Ollila was Nokia’s CEO from 1992 to 2006 and he was also company chairman from 1999 to 2012. As such he was there when Nokia came blazing out of the tundra to conquer the mobile world and was there even as it collapsed into an almost irrelevant has-been.
Ollila's book ends at the point he relinquished his position as Nokia's chairman and thus either does not cover, or perhaps expediently ignores, the mismanagement and missteps that to all intents and purposes destroyed the company.
Echoing the words of Chou En Lai, the premier of Communist China under Mao Tse Tung, who once said that it is far too soon to attempt to assess the effects of the French Revolution, Mr Ollila believes that "It is too early to assess Nokia's recent years." Really? The rest of the world doesn't share that view.
What Ollila does say is that "Maybe Nokia concentrated too much on cellular technologies. Maybe Nokia should've studied other wireless technologies butt renewing the entire strategy of a corporation isn't easy when you've grown into a global market leader."
No, it's not easy but that is what was necessary and it was his and his executive's responsibility to make every effort to do so. In the event, they failed but the ex-CEO doesn't particularly blame himself or his senior colleagues for the sad decline. Instead it was, it seems, down to a shortage of sufficiently skilled homegrown software engineers.

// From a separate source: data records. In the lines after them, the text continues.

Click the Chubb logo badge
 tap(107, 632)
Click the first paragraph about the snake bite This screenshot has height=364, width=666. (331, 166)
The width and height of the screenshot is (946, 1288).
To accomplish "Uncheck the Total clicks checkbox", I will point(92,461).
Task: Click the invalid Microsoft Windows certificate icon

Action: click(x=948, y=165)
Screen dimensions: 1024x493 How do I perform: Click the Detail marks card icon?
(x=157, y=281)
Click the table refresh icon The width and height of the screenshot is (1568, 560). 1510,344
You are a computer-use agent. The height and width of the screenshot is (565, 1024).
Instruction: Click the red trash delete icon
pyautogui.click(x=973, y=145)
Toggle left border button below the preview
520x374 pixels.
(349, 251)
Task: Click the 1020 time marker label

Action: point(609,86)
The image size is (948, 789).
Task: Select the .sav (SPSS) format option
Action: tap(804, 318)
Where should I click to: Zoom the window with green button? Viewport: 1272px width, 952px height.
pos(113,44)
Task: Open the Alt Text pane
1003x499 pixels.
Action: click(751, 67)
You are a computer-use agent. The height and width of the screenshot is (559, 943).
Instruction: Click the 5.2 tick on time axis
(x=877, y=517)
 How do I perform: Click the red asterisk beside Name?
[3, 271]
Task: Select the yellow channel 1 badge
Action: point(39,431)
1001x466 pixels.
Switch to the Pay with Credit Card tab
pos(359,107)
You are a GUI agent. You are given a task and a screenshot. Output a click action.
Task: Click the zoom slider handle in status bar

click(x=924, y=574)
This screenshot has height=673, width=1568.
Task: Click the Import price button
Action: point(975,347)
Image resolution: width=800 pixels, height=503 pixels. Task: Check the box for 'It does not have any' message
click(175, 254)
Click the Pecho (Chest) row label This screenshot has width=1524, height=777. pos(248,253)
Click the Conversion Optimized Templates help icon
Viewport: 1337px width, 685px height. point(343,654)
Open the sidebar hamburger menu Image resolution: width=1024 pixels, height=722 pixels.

To stay ahead of the curve, Nokia had to recruit first from elsewhere in Europe and later, horror of horrors, even from the US. However, the incomers didn't solve the problems quickly enough and then in 2007 the iPhone turned the world, and Nokia, upside down.
Ollila also blames US carriers for the company's difficulties because they has always told Nokia that US consumers wouldn't buy smartphones costing more than $300 - then the iPhone arrived at more than $600 a pop and just flew off the shelves leaving Noka mdels to languish as unsold inventory. Ollila also complains that the US manufacturers and carriers had it in for Nokia because at its apogee the company commanded a 20 per cent share of the US market. In other words it was a matter of jealosy and sour grapes.
In other words, "Some big American boys did it and then didn't run away but stayed to kick Nokia's arse again and again."
Jorma Ollila does mention other contributory factors such as bureaucracy, the lack of a sense of urgency and immediacy, an unwillingness to transform and a mind-set and corporate culture that resulted in the slavishly following of plans laid down 18 months earlier and adhered to despite convulsive changes in the market.
All-in-all then it seems Nokia failed because of the above plus an inability either to anticipate or meet changing customers' requirements and failure to develop new software. This was compounded by ever-increasing competition in the smartphone market and the influx of cheap but good basic and feature-phone handsets from Asia.
And this from the man who said Nokia would never make clamshell handsets because the millions of consumers who wanted them were deluded. They weren't of course and they simply went elsewhere to buy what they wanted. Mr Ollila also took against touch-screen models for much the same reason. He called them "predators" (whatever that means) but in the end it was Nokia that was predated, ripped apart and eaten. RIP.
PS. Mr Ollila has high hopes of becoming a Microsoft board member.